Cloud computing goes beyond tipping point in financial services, says DTCC
Cloud computing has reached a ‘tipping point’ in financial services with capabilities and cost efficiencies moving ahead of on-premise data centre equivalents, according to The Depository Trust & Clearing Corporation (DTCC).
The company, which provides financial transaction and data processing services for the global financial industry, has issued a new report, titled ‘Moving Financial Market Infrastructure to the Cloud’. The tipping point, the report argues, comes from a change in questioning on cloud services; the conversation moves forward from ‘is the cloud safe?’ to ‘what compromises are we making by staying on-premises?’
DTCC itself says it has leveraged cloud services for almost five years, and is therefore looking at methods of expansion, with the proof of the pudding in the eating.
The report goes through the usual rigmarole of outlining software, infrastructure, and platform as a service, as well as discussing benefits such as scale, resiliency, privacy, security and cost. The paper also notes that public cloud vendors have significantly upped their game in recent years.
“The leading cloud vendors are at the forefront of security implementation and research, enabling them to attract and retain the top global talent,” the report notes. “Very few companies can replicate the reliability and built-in automation and processes of a public vendor that is installing tens of thousands of individual servers every day and monitoring and trouble-shooting tens of millions of active network components.”
Regulation is another important area DTCC goes into. While many of the concerns over cloud providers are similar to those across the regulatory community, the report notes, the four primary areas to move through are data protection and sensitivity, data integrity, continuity of service, and auditing issues.
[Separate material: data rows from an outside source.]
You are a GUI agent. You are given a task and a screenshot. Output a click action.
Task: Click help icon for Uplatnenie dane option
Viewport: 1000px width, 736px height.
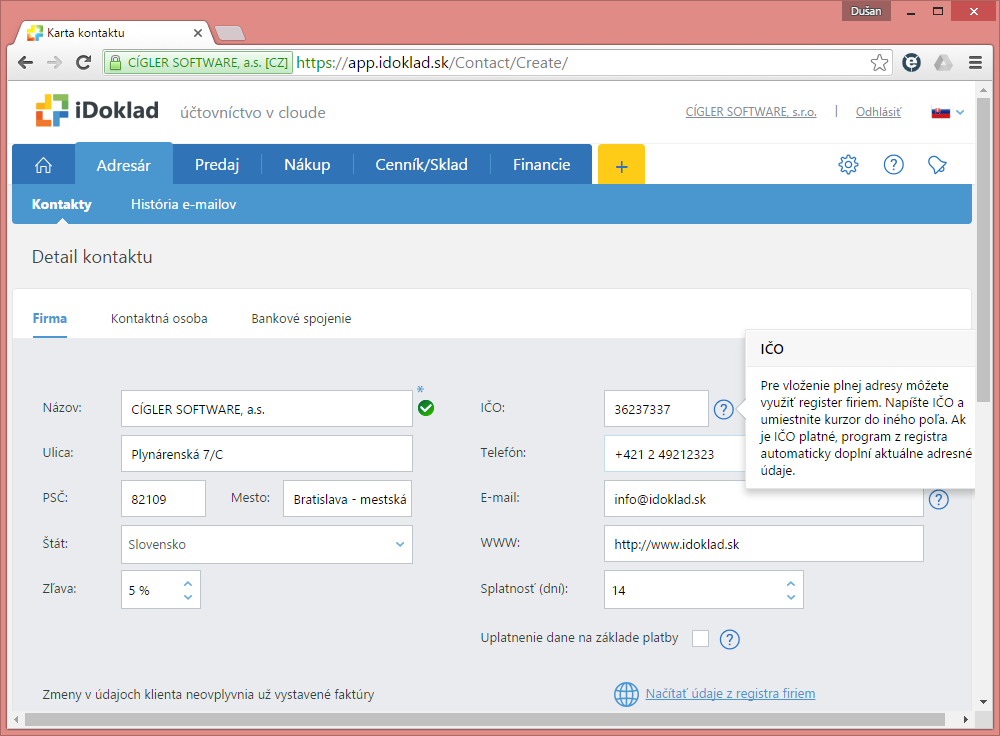(730, 639)
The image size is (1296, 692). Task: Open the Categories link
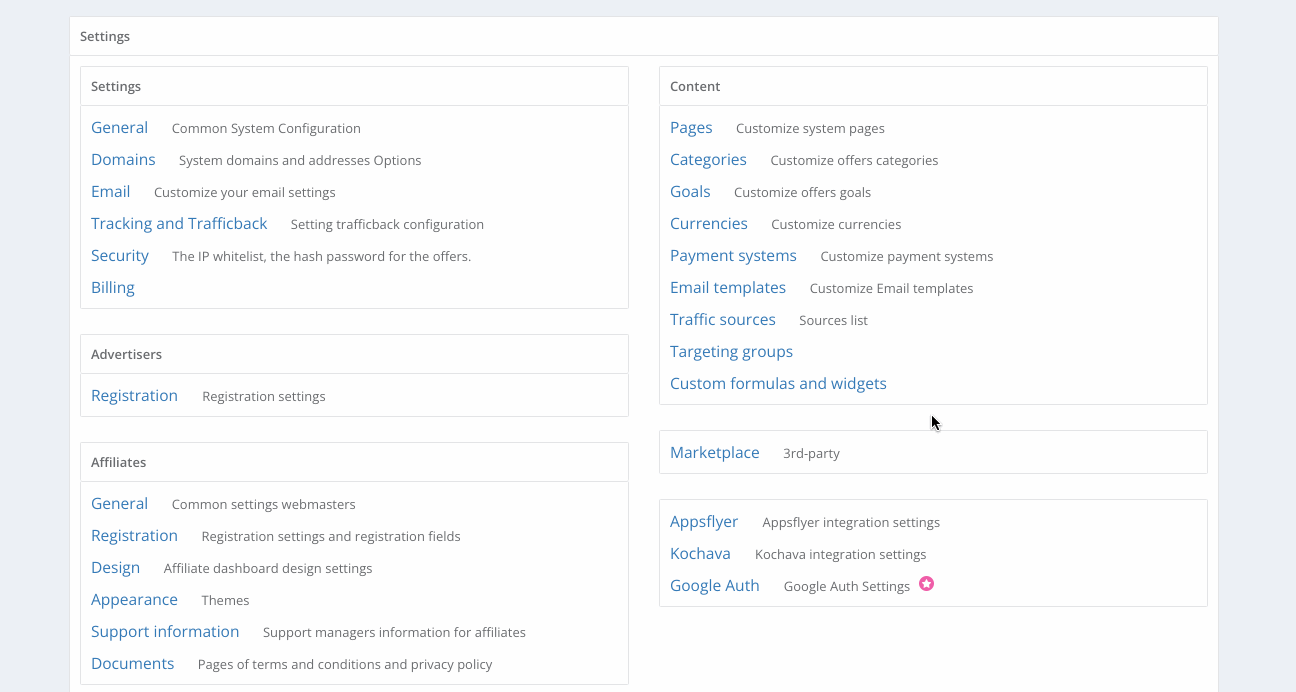coord(708,160)
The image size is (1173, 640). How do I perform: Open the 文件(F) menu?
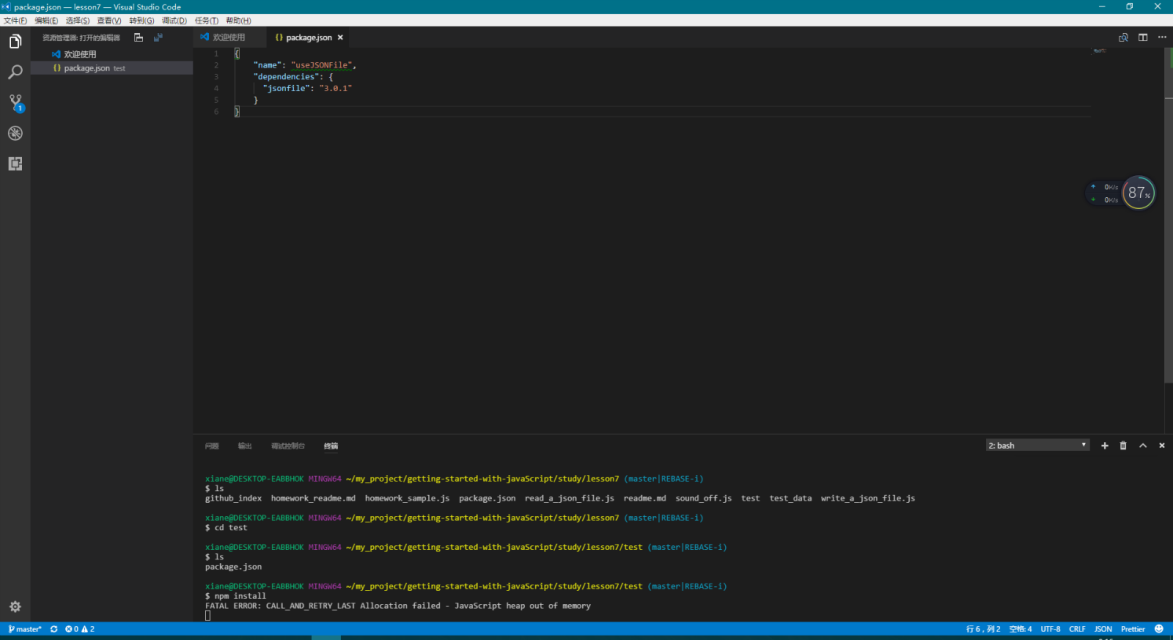pos(15,20)
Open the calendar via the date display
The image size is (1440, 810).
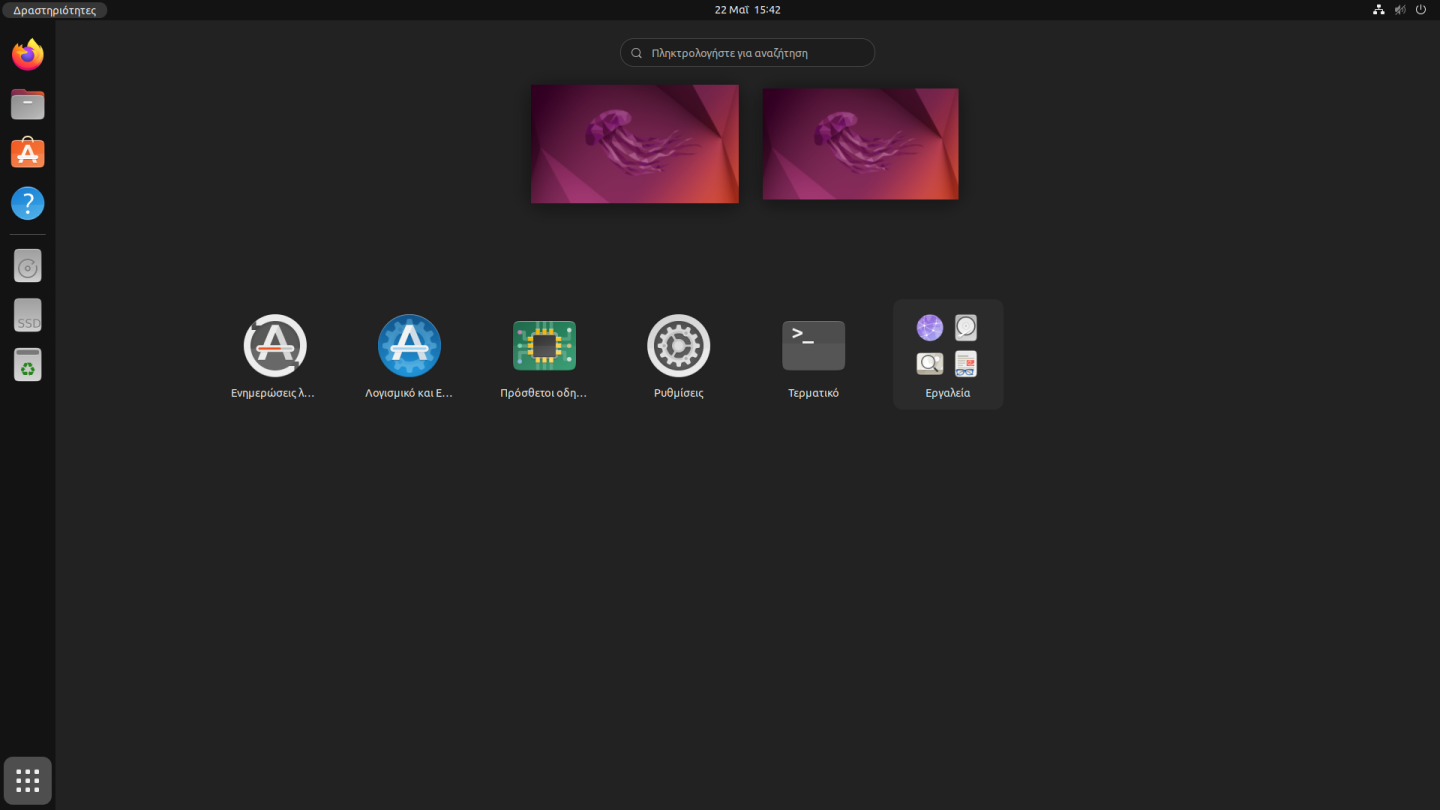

“We believe cloud computing has moved past a tipping point and that the security, scalability, resiliency, recoverability and cost of applications in the cloud are better than many private enterprises could achieve on their own,” said Robert Garrison, DTCC CIO. “As a result, we will pursue a strategy of building a cloud ecosystem that supports best practices and standards.
“At the same time, we take seriously our responsibility to be in full compliance with all relevant regulatory requirements and pledge to work in collaboration with our supervisors to achieve this.”